• **Problem**
First find the line containing "Image resolution: width=1366" in the data, then set it down exactly along with every line after it, through the last.

===== Recorded information

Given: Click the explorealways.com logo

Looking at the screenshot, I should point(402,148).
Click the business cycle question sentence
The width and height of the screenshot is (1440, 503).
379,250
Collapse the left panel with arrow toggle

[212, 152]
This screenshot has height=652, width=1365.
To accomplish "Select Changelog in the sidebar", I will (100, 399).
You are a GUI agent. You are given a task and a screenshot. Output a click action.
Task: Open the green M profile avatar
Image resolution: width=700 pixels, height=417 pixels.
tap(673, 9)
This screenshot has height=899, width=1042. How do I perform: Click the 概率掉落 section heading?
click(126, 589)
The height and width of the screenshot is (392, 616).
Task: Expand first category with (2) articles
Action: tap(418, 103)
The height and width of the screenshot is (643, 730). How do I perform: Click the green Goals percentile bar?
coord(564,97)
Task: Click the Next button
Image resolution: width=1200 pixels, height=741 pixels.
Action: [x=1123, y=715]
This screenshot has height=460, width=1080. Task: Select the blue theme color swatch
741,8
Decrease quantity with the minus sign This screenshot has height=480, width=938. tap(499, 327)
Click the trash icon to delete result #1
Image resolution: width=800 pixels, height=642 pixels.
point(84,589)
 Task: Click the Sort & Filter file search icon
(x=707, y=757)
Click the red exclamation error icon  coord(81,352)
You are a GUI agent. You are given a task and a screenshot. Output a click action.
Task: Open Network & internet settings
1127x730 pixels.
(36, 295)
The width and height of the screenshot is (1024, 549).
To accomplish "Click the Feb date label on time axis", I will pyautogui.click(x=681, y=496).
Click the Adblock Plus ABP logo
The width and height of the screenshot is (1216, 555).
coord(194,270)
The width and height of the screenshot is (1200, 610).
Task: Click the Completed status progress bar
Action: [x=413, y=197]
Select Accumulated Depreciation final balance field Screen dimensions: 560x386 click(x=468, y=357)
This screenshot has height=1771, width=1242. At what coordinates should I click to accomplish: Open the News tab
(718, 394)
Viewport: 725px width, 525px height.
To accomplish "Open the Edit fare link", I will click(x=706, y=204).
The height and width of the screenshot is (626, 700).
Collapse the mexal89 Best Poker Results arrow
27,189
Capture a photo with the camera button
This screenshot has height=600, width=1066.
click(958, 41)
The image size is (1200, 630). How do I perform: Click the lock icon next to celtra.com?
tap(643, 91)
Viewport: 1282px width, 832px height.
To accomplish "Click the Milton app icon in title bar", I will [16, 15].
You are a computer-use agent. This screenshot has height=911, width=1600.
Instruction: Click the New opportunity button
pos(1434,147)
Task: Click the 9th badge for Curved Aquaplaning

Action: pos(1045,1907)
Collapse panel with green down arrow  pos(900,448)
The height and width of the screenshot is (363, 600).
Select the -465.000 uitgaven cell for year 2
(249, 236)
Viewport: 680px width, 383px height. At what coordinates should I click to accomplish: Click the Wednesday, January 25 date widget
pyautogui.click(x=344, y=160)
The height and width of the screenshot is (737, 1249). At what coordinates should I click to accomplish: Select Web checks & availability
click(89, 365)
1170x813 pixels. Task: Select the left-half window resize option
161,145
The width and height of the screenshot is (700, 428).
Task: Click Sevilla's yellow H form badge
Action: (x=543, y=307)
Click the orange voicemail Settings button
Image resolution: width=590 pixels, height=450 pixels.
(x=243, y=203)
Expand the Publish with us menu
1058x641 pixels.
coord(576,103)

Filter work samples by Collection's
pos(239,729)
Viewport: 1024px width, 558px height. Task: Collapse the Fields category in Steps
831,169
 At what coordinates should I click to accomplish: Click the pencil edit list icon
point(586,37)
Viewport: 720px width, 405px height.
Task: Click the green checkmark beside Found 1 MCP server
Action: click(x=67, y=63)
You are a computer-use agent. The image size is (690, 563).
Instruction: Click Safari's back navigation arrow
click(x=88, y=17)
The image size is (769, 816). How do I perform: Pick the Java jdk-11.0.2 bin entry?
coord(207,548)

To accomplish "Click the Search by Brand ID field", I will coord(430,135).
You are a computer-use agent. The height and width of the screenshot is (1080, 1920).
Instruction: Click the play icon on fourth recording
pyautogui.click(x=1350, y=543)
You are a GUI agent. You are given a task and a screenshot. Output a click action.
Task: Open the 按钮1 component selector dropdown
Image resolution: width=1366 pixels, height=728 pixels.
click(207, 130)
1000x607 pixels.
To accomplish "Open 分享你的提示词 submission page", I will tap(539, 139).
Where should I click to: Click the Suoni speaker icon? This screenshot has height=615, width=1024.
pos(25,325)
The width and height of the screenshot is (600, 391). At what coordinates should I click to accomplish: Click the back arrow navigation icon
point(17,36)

==========

• **Exercise answer**
Image resolution: width=1366 pixels, height=728 pixels.
click(207, 130)
1000x607 pixels.
To accomplish "Open 分享你的提示词 submission page", I will tap(539, 139).
Where should I click to: Click the Suoni speaker icon? This screenshot has height=615, width=1024.
pos(25,325)
The width and height of the screenshot is (600, 391). At what coordinates should I click to accomplish: Click the back arrow navigation icon
point(17,36)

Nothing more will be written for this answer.